Stored data:
══════════

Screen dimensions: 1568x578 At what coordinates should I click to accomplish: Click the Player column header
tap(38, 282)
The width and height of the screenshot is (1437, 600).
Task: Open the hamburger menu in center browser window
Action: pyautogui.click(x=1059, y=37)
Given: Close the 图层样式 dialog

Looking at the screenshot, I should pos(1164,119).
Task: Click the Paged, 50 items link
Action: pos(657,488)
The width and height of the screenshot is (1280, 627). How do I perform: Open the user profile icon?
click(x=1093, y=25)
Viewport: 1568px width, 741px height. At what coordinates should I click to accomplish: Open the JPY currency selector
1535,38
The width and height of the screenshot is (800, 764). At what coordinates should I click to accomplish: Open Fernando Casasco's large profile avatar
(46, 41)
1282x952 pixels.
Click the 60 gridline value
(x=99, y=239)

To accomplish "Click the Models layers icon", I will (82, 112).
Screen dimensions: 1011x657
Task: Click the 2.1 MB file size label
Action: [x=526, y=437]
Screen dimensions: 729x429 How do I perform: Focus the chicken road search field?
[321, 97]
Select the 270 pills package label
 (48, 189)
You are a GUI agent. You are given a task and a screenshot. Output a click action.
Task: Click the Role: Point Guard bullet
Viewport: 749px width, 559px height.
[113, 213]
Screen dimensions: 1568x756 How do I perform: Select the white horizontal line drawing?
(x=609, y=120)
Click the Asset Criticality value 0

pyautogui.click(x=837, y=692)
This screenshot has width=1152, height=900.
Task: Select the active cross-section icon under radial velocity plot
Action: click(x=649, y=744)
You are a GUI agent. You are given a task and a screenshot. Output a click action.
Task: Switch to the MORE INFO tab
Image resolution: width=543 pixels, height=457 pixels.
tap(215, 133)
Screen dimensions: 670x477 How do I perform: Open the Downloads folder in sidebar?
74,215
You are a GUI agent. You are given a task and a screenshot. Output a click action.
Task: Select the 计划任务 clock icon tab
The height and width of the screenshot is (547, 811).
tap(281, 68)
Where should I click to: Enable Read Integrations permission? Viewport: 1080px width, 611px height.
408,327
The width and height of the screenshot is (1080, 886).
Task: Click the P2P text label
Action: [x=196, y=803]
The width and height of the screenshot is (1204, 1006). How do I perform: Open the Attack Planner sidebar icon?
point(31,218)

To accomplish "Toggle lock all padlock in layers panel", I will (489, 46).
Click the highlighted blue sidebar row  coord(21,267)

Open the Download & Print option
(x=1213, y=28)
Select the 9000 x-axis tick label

══════════

▸ TASK PROMPT: Retype each entry exactly.

▸ PROBLEM SOLUTION:
Screen dimensions: 1568x578 At what coordinates should I click to accomplish: Click the Player column header
tap(38, 282)
The width and height of the screenshot is (1437, 600).
Task: Open the hamburger menu in center browser window
Action: pyautogui.click(x=1059, y=37)
Given: Close the 图层样式 dialog

Looking at the screenshot, I should pos(1164,119).
Task: Click the Paged, 50 items link
Action: pos(657,488)
The width and height of the screenshot is (1280, 627). How do I perform: Open the user profile icon?
click(x=1093, y=25)
Viewport: 1568px width, 741px height. At what coordinates should I click to accomplish: Open the JPY currency selector
1535,38
The width and height of the screenshot is (800, 764). At what coordinates should I click to accomplish: Open Fernando Casasco's large profile avatar
(46, 41)
1282x952 pixels.
Click the 60 gridline value
(x=99, y=239)

To accomplish "Click the Models layers icon", I will (82, 112).
Screen dimensions: 1011x657
Task: Click the 2.1 MB file size label
Action: [x=526, y=437]
Screen dimensions: 729x429 How do I perform: Focus the chicken road search field?
[321, 97]
Select the 270 pills package label
 (48, 189)
You are a GUI agent. You are given a task and a screenshot. Output a click action.
Task: Click the Role: Point Guard bullet
Viewport: 749px width, 559px height.
[113, 213]
Screen dimensions: 1568x756 How do I perform: Select the white horizontal line drawing?
(x=609, y=120)
Click the Asset Criticality value 0

pyautogui.click(x=837, y=692)
This screenshot has width=1152, height=900.
Task: Select the active cross-section icon under radial velocity plot
Action: click(x=649, y=744)
You are a GUI agent. You are given a task and a screenshot. Output a click action.
Task: Switch to the MORE INFO tab
Image resolution: width=543 pixels, height=457 pixels.
tap(215, 133)
Screen dimensions: 670x477 How do I perform: Open the Downloads folder in sidebar?
74,215
You are a GUI agent. You are given a task and a screenshot. Output a click action.
Task: Select the 计划任务 clock icon tab
The height and width of the screenshot is (547, 811).
tap(281, 68)
Where should I click to: Enable Read Integrations permission? Viewport: 1080px width, 611px height.
408,327
The width and height of the screenshot is (1080, 886).
Task: Click the P2P text label
Action: [x=196, y=803]
The width and height of the screenshot is (1204, 1006). How do I perform: Open the Attack Planner sidebar icon?
point(31,218)

To accomplish "Toggle lock all padlock in layers panel", I will (489, 46).
Click the highlighted blue sidebar row  coord(21,267)

Open the Download & Print option
(x=1213, y=28)
Select the 9000 x-axis tick label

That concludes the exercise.